JAKARTA/SINGAPORE A global market in forest carbon offsets under a U.N.-backed scheme will take three to seven years to develop in part because of the stalled U.S. climate bill, a top Indonesian forest investor said.
The United Nations says the scheme, called reduced emissions from deforestation and degradation, or REDD, could be worth billions of dollars a year to developing nations, which would earn money from protecting and rehabilitating carbon-absorbing rainforests.
But the scheme hinges on rich nations putting in place mandatory emissions trading schemes that underpin demand for large volumes of internationally tradeable REDD credits. At present, REDD credits are sold in the unregulated voluntary market.
"No one will do anything until the U.S. comes to the table and I think that will happen in the second term, assuming Obama wins the election again in 2012," said Dharsono Hartono, president and director of Jakarta-based private company Rimba Makmur Utama.
His firm is the developer of a vast REDD pilot project in Indonesia's Central Kalimantan province.
Under REDD, credits would be bought by firms and governments of rich nations, which would use the offsets to partially meet mandatory emissions reduction targets.
A portion of the money would go to local forest communities in poorer nations to boost livelihoods.
The stalled U.S. climate bill has the potential to draw in hundreds of millions of offsets a year.
Hartono said there was growing skepticism Australia would pass a similar climate bill soon but that Japan could prove to be a major buyer through bilateral carbon offset deals.
REDD offsets could help Japanese companies meet the government's pledged emissions cut of 25 percent by 2020 from 1990 levels.
"Best scenario, I think 2013," he told the Reuters Climate and Alternative Energy Summit on Monday, referring to demand from mandatory emissions trading markets in rich nations.

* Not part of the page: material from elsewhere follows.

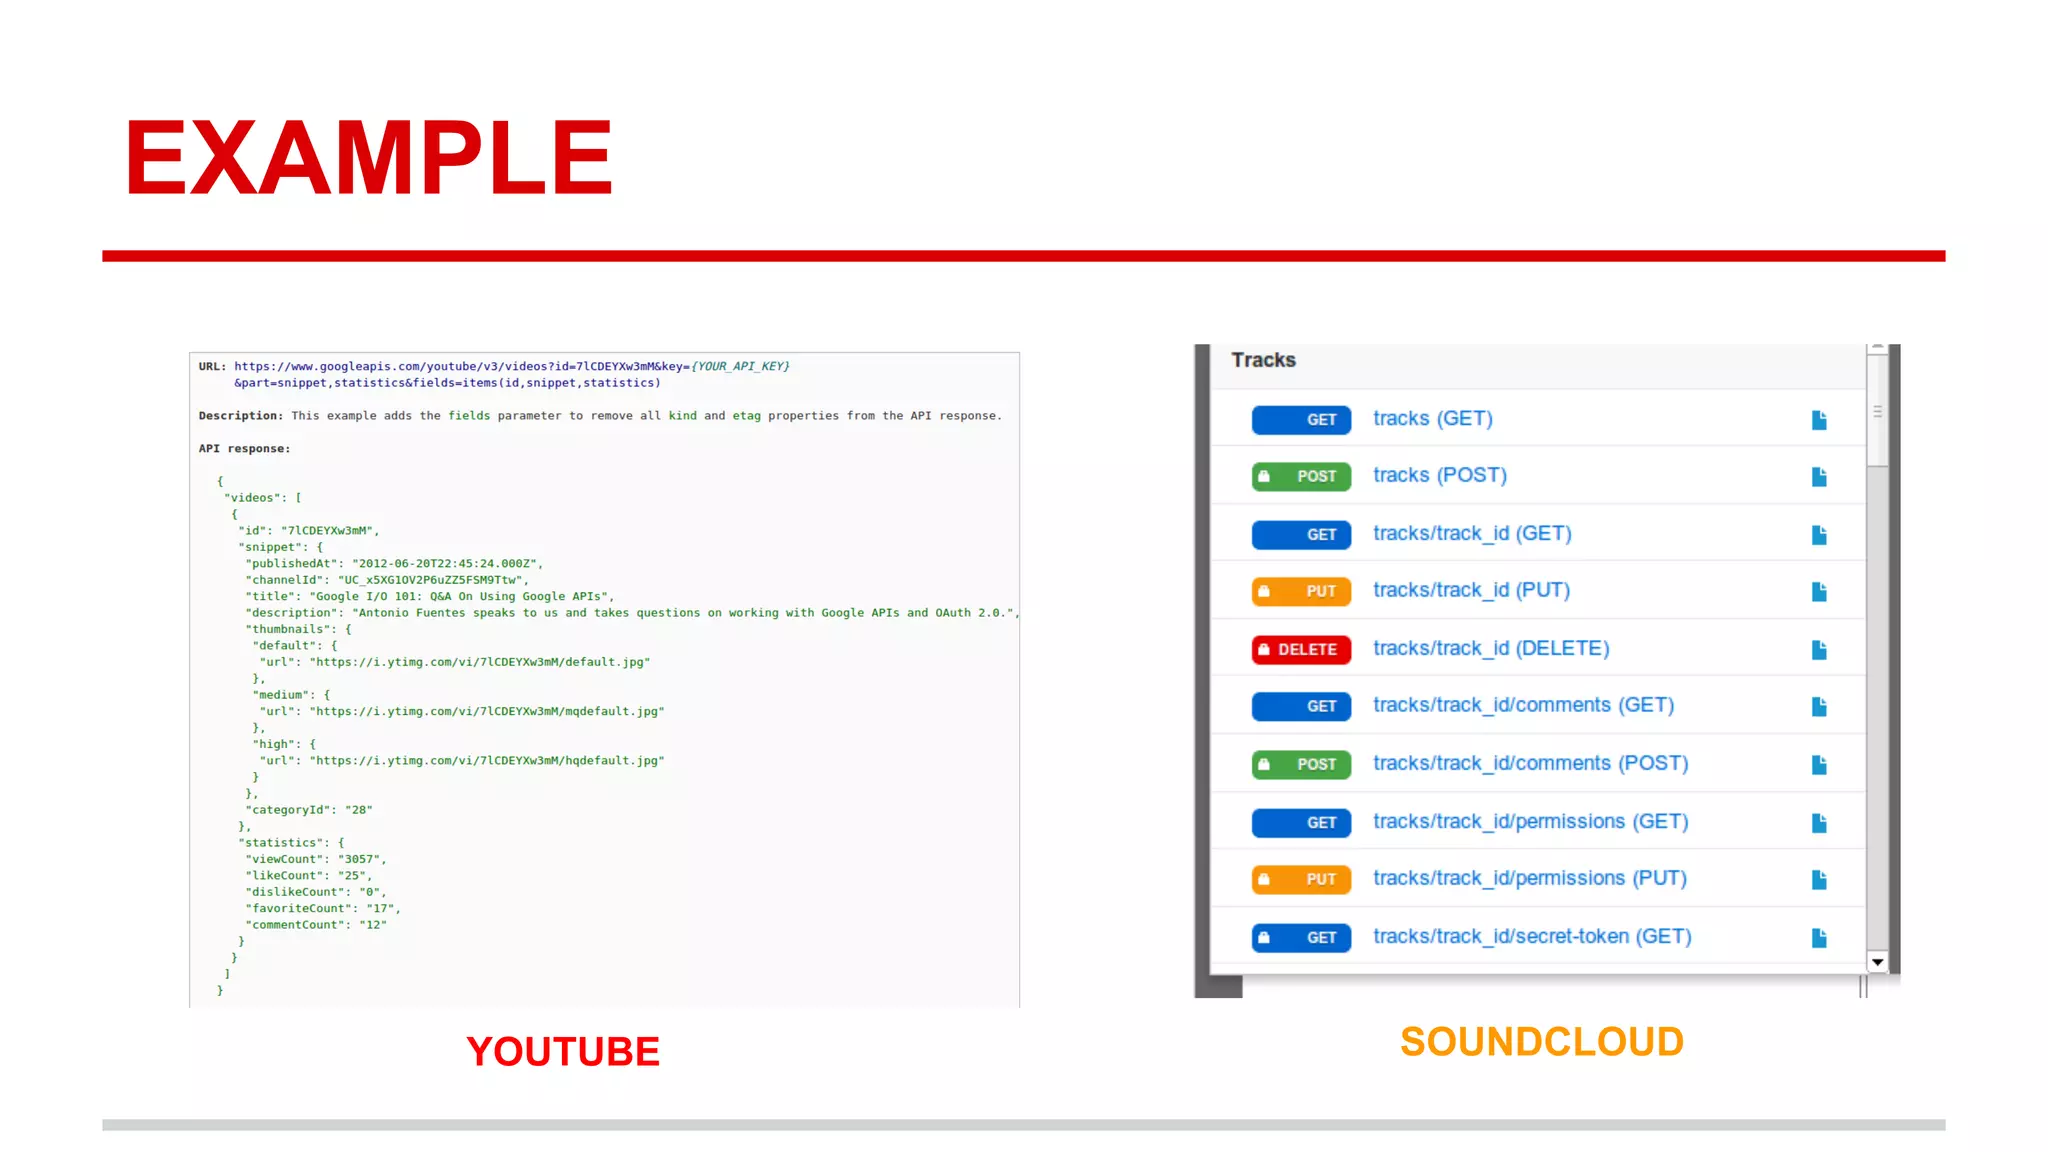Open the tracks/track_id/permissions (GET) link
The height and width of the screenshot is (1152, 2048).
(1530, 822)
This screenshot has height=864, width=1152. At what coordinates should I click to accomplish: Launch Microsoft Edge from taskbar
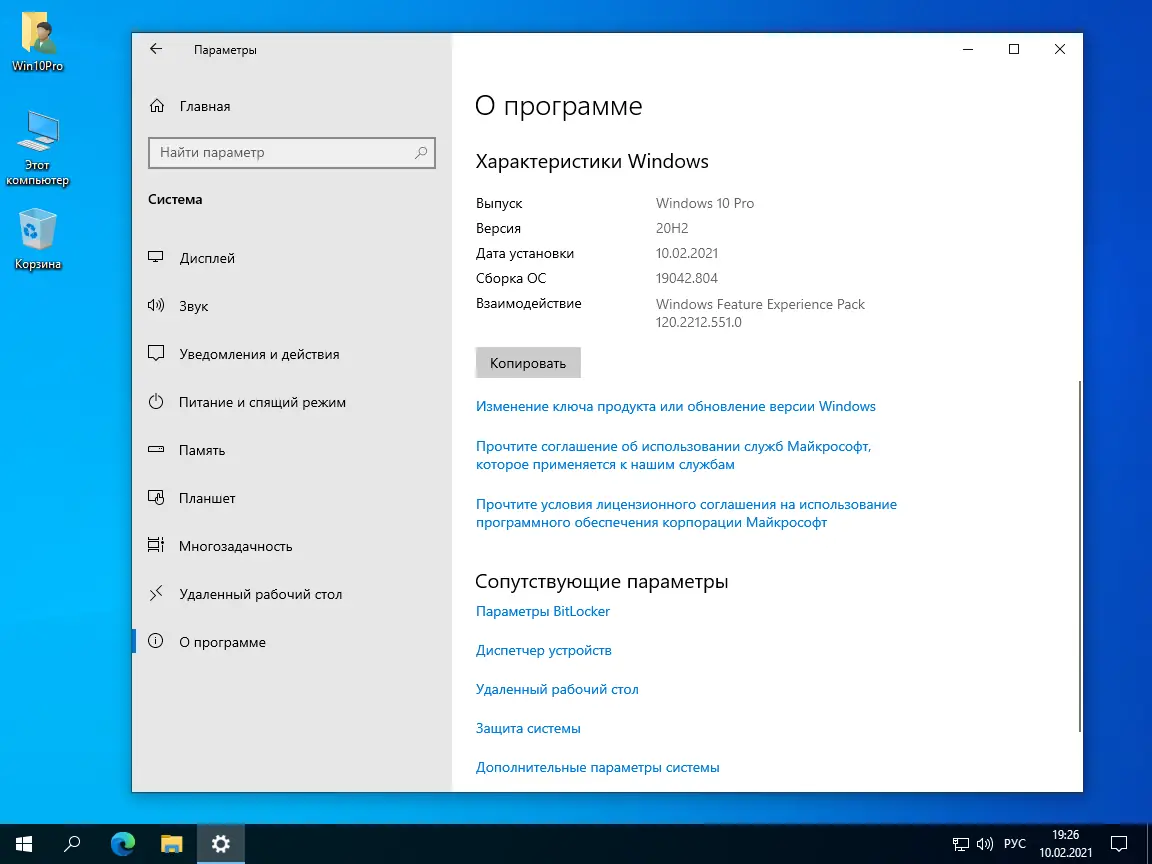click(x=121, y=843)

"I think the worst-case scenario (would be) 2017. By that time, the economy is getting better, people's awareness of climate change is much higher, there will be a lot of disasters between now and 2017 and people will say that's all because of climate change."
The United Nations is aiming to have an expanded form of REDD to be part of a new climate pact from 2013 and the shape of the scheme is already well advanced in the negotiations.
The world body predicts that financial flows for greenhouse gas emission reductions from the broader form of REDD, which incorporates sustainable management of forests, could reach up to US$30 billion a year.
Future pricing is still unclear but voluntary REDD credits sell in the forward market for between $3 and up to $10 each, representing a metric ton of carbon locked away, brokers say.
For the moment, demand for REDD credits has eased from two years ago when there was a much greater expectation of the U.S. climate bill passing the Senate, Hartono said.
"I think demand is still very limited. We have seen corporate buyers who aggressively approached us a few years ago are now less aggressive," he added, but still saw interest from banks.
Hartono and business partner Rezal Kusumaatmadja of consultancy Starling Resources have spent the past two years developing a project to save an area of pristine and degraded peat swamp forest in central Kalimantan.
The 227,000 hectare (560,900 acres) project is about three times the size of Singapore and will require the repair of drained peat canals and long-term replanting of areas damaged by illegal logging and mining. Engaging local communities was key.
"By doing REDD now, we can inform all stakeholders how things work on the ground," Hartono said, adding: "There is a risk if we came too early but, in the end, the risk of inaction is much greater."
REDD could also help drive greater regulatory reform in Indonesia through better and more transparent forestry management, he said, as well as large-scale REDD demonstration financing by other governments and agencies, such as the $1 billion REDD partnership between Norway and Indonesia announced earlier this year.